Autor: Mirjam Stumpf

Lichtenfels, Montag, 23. März 2020

Auf Anfrage der Kundin Silke Nissen hat ein Lichtenfelser Supermarkt einen speziellen Einkaufswagen für gehbehinderte Kinder gekauft.
Die 13-jährige Anna kann mit Schwester Merle nun  leichter einkaufen: Der spezielle Einkaufswagen hat  eine größere Sitzfläche, damit gehbehinderte Kinder genug Platz haben. Stumpf


Sichtlich vergnügt sitzt die zweieinhalbjährige Merle im Kindersitz des Einkaufswagens. Von Quengeleien bei der Tour durch die Gänge im Supermarkt keine Spur, als ihre große Schwester Anna mit ihr an den Lebensmitteln vorbeirollt. Was bei einem flüchtigen Blick auf die Familie im Laden nicht sofort auffällt: Der Einkaufswagen ist eigens für Kinder entwickelt worden, die wie Merle gehbehindert sind und nicht oder nur schwer alleine laufen können.

"Es ist schön, dass nicht nur von Inklusion gesprochen wird", freut sich Mutter Silke Nissen. Alleine einkaufen sei bisher fast nicht möglich gewesen, meint sie. Der spezielle Wagen mit dem Eigennamen Ben's Cart, den der Supermarkt Kaufland in Lichtenfels eigens auf ihre Nachfrage vor kurzem angeschafft hat, erleichtere ihr den Einkauf mit ihrer Tochter.

Komfortable Sitzfläche

Der Unterschied zu den gängigen Wagen mit aufklappbarem Kindersitz, wie sie sich vor den Eingangstüren reihen, besteht darin, dass das Ben's Cart einen größeren, mit grauem Kunststoffpolster überzogenen Sitz hat. Der ist zudem nach vorne hin offen. Ein Anschnallgurt verhindert, dass das Kind herunter rutscht. Dadurch kann der Sitz bis zu 35 Kilogramm tragen, der Klappsitz im Einkaufswagen lediglich 15 Kilogramm.
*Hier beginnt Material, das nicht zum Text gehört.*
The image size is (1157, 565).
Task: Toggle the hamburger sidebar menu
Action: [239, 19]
Noch ist Merle mit knapp drei Jahren zwar leicht genug, sagt Silke Nissen, aber sobald sie älter wird, würde der enge Sitz zum Problem werden. Zudem falle es der 39-Jährigen nun leichter, ihre Tochter in den Wagen zu setzen, da sie sie nicht erst über das Gestell heben muss.

Neukauf ohne Probleme

Über eine Gruppe auf der Internet-Plattform Facebook für Eltern von Kindern mit Behinderung ist sie auf den speziellen Einkaufswagen aufmerksam geworden. In dieser und ähnlichen Gruppen tauschen sich Eltern aus, geben Informationen weiter und teilen Meinungen. Anschließend habe sich die 39-Jährige unter anderem an die Mitarbeiter der Info-Theke von Kaufland gewendet, die ihre Anfrage umgehend an die Geschäftsführung weitergeleitet haben.
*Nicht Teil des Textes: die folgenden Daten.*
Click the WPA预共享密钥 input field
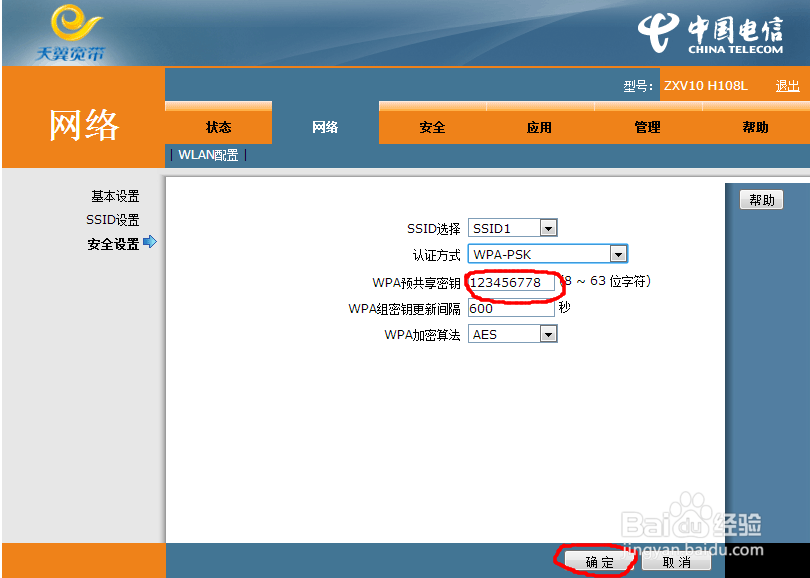Viewport: 810px width, 578px height. click(x=511, y=281)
"Fragen kostet nichts", so die dreifache Mutter, die mit ihrer Familie in einem Lichtenfelser Stadtteil wohnt. Der Erwerb habe ohne Probleme geklappt. Den Mitarbeitern der Infothek und der Geschäftsleitung sei das Gefährt bisher zwar unbekannt gewesen, trotzdem haben sie sich schnell um eine Anschaffung des Ben's Cart gekümmert, so Silke Nissen.

Die Geste bedeutet viel

Einen Einkaufswagen für Menschen mit Einschränkungen zu kaufen - für den Lichtenfelser Supermarkt schien das kein großer Aufwand zu sein. Für Silke Nissen steht hinter dieser Geste aber viel mehr. Für ältere eingeschränkte Menschen sei gesorgt, beispielsweise durch die Wagen, an die sich ein Rollstuhl einklinken lässt, sagt sie. Aber wenige dächten daran, dass auch kleine Kinder bereits krank sein können. Die Gesellschaft habe das zu wenig im Blick, sei vielleicht gar zu wenig darüber aufgeklärt, vermutet die Mutter.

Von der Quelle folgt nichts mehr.